I watched them fly off into the distance.

I walked on, my heart calm.

But before long I was thinking about the state of the Nation. And I was just so mad at how we are dealing with this time of crisis and with all the reactionary fascist backsliding. I was mad about a number of things. And I was thinking if I were talking to Joseph Biden I would tell him that...

When an eagle, a bald eagle with an oddly brilliant white head came swooping over me. He wheeled up wildly into the sky, nearly losing his balance, then sailed out to the river. I strained to see every moment of his astonishing visitation.

I realized I wasn't breathing. I breathed. Something sparkled. I heard a call from a thousand years in the past.

I walked on.

And eventually I started thinking about how this all might somehow make a really good blog post if I could find a way to put it...just...so. But then I thought it would hardly matter how good it was.
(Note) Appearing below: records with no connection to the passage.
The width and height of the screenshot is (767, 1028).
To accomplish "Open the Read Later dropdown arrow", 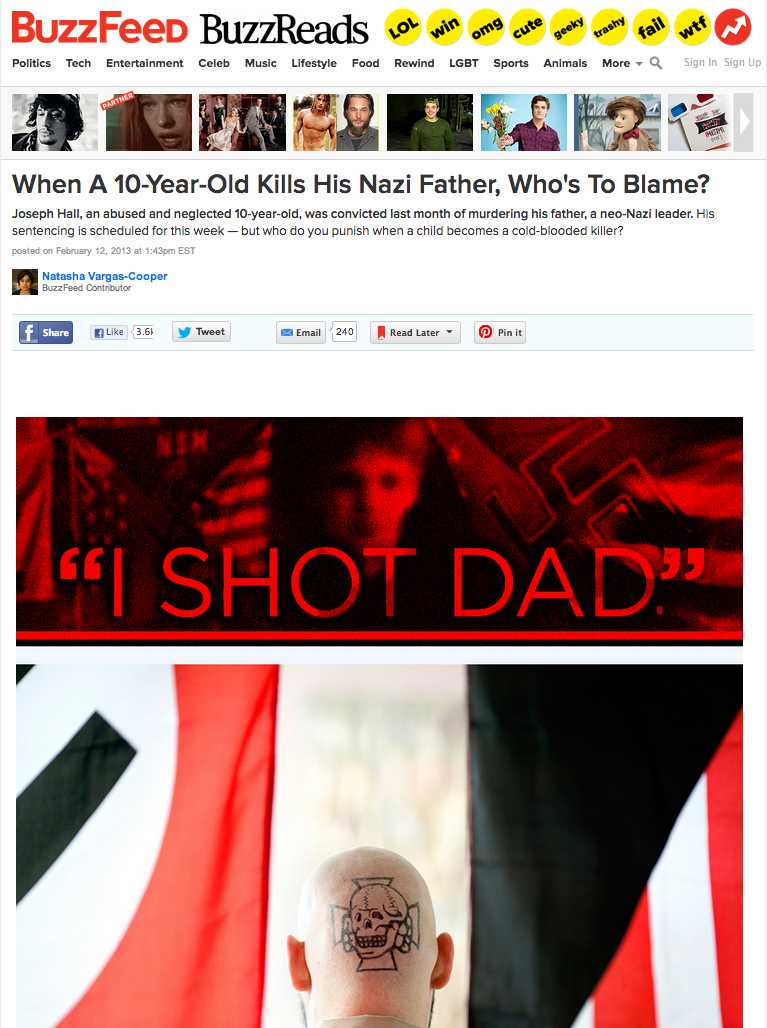I will pos(450,332).
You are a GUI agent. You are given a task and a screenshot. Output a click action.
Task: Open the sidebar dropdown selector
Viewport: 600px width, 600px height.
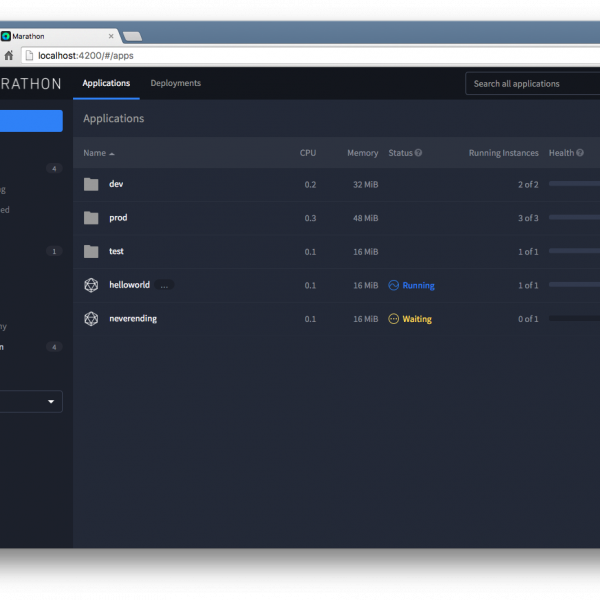pos(31,401)
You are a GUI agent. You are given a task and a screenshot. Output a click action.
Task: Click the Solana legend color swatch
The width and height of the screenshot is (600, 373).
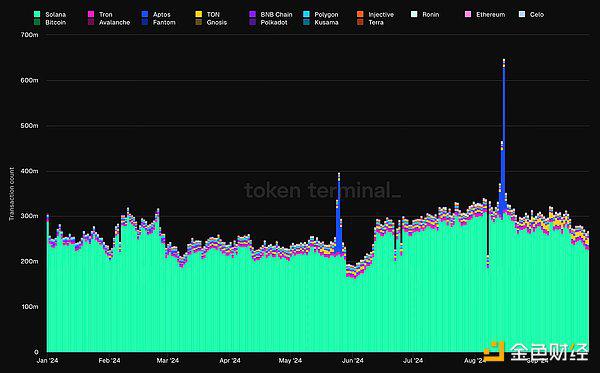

The Internet is a terrible place and it will go out onto the wretched Internet to be wrongly accused, and even more be ignored and disdained. And the horrible thing about the Internet and really with all the ways that we as a people are...

But something was looking at me. I, fuming, had been staring almost blankly at the ground. Sensing the staring I looked up to find a turkey, iridescent bronze, regarding me quizzically. I regarded the turkey quizzically back. We stood there regarding each other quizzically until the turkey got tired of it. I didn't get tired of it. I was smiling. It was a wild turkey. Who wouldn't be honored to be looked at by a turkey?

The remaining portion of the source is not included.